**Task to carry out:**
Report every line of the entries below that contains the word "height", matching case exactly.

**********

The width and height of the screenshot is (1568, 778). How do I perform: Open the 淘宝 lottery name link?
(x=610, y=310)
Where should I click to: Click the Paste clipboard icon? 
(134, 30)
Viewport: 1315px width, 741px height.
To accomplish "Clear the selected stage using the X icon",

**********

**Solved exercise:**
The width and height of the screenshot is (1568, 778). How do I perform: Open the 淘宝 lottery name link?
Viewport: 1315px width, 741px height.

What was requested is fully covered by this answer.